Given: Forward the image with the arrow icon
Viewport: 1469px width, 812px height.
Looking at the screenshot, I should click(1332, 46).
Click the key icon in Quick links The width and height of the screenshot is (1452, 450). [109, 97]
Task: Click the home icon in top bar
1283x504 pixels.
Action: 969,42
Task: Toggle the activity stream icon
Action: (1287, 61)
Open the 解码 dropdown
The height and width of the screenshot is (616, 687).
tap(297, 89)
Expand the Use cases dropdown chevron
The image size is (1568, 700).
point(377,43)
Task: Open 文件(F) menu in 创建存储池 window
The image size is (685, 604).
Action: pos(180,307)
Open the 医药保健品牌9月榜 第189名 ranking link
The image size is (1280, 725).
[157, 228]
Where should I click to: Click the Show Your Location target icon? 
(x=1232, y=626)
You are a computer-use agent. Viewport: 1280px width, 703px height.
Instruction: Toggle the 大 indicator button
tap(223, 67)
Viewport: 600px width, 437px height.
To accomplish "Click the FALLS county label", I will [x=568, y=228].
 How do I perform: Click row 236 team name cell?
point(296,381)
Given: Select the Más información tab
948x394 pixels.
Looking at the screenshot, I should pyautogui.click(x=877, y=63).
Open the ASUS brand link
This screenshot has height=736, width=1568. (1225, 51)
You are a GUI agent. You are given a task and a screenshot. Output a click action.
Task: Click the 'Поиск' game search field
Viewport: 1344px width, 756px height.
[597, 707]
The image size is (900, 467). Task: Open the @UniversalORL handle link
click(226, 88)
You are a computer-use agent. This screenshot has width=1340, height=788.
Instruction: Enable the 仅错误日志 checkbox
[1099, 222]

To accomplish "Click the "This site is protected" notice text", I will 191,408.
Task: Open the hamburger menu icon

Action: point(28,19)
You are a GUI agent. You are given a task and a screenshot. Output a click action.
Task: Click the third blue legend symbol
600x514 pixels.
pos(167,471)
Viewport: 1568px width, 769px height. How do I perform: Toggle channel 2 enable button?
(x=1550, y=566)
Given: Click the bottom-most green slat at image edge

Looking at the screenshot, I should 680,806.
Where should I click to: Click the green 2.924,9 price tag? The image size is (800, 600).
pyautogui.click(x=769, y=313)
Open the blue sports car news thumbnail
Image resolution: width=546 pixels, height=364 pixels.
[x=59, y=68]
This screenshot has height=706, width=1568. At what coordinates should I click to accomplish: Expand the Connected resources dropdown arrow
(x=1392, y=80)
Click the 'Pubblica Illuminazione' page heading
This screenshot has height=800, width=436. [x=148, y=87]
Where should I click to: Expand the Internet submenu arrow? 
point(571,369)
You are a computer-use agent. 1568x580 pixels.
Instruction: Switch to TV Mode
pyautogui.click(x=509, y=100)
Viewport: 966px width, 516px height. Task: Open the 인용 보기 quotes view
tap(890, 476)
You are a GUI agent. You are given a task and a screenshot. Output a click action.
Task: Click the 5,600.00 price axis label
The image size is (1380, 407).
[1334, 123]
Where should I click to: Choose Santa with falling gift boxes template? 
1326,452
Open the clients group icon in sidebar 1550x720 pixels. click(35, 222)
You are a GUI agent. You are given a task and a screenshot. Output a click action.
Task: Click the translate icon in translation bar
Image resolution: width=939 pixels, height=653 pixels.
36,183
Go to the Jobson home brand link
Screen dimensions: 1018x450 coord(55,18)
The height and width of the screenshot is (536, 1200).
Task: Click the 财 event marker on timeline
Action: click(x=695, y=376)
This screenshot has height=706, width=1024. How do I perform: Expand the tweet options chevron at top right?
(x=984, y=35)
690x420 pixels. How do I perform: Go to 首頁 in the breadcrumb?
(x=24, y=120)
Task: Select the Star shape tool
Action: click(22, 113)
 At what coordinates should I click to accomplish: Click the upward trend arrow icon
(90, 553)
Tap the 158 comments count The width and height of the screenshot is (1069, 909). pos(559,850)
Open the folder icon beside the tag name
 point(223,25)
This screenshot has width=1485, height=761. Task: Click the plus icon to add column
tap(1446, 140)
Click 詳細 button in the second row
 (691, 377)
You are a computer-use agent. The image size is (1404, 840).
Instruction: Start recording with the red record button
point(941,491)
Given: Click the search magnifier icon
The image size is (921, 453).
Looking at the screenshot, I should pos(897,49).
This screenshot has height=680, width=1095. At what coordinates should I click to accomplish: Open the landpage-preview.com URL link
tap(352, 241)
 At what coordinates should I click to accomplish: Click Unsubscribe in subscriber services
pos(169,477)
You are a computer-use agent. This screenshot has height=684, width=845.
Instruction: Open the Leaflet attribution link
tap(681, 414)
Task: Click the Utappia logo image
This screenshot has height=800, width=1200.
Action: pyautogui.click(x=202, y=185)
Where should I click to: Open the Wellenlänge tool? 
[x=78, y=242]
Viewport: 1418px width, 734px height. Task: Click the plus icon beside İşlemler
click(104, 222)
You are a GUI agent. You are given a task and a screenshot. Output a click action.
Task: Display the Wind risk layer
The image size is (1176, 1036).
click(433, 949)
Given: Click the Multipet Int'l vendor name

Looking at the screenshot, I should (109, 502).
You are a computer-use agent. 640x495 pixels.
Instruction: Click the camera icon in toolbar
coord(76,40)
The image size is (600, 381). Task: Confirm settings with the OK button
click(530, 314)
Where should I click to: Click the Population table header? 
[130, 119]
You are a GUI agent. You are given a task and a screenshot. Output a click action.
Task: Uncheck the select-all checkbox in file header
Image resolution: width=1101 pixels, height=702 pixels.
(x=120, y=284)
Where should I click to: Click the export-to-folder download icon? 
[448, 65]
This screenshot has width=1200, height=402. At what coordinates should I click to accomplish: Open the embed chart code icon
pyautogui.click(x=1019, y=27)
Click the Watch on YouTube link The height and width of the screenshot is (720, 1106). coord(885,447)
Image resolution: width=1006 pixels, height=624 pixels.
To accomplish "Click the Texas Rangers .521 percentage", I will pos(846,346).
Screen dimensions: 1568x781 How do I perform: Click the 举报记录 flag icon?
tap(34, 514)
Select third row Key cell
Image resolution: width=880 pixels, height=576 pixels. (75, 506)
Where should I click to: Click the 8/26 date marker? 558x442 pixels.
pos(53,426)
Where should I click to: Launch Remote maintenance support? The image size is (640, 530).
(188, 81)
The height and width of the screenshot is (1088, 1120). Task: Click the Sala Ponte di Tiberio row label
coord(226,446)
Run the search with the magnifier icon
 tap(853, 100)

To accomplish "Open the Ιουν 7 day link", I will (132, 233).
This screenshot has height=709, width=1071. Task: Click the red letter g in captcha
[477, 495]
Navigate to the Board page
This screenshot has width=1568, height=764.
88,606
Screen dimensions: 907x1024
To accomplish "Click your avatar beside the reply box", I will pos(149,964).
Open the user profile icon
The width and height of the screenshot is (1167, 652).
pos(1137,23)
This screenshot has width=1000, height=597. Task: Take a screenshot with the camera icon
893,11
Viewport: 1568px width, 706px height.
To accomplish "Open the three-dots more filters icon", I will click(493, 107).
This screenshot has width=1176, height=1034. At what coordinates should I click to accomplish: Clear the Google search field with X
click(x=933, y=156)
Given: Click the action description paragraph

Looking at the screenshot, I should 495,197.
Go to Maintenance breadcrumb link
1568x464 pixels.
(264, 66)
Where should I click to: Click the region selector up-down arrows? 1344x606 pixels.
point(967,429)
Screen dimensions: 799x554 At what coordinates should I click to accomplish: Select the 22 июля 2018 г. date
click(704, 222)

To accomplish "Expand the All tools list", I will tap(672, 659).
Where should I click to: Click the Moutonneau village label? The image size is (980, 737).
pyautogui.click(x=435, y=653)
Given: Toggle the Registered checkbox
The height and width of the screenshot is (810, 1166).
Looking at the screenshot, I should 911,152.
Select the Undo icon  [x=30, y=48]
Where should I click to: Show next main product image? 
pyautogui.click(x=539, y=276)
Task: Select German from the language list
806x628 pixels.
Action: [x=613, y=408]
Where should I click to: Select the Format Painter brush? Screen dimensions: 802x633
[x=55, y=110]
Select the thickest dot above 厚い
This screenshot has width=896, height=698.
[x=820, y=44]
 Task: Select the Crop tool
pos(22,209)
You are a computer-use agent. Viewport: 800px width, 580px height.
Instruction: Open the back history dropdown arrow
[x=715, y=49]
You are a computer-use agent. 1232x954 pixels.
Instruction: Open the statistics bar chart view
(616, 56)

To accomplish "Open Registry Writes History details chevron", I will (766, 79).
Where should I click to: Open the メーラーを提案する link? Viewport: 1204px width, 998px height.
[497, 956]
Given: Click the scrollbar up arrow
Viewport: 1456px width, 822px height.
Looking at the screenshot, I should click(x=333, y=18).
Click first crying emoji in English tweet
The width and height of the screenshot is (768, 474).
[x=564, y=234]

━━━━━━━━━━━━━━━━━━━━━━━━━━━━━━

◆ **TASK ITEM**
Would you filter the records and copy each line that contains the word "blue"?

◆ **SOLUTION TO THIS TASK**
Task: Click the third blue legend symbol
Open the blue sports car news thumbnail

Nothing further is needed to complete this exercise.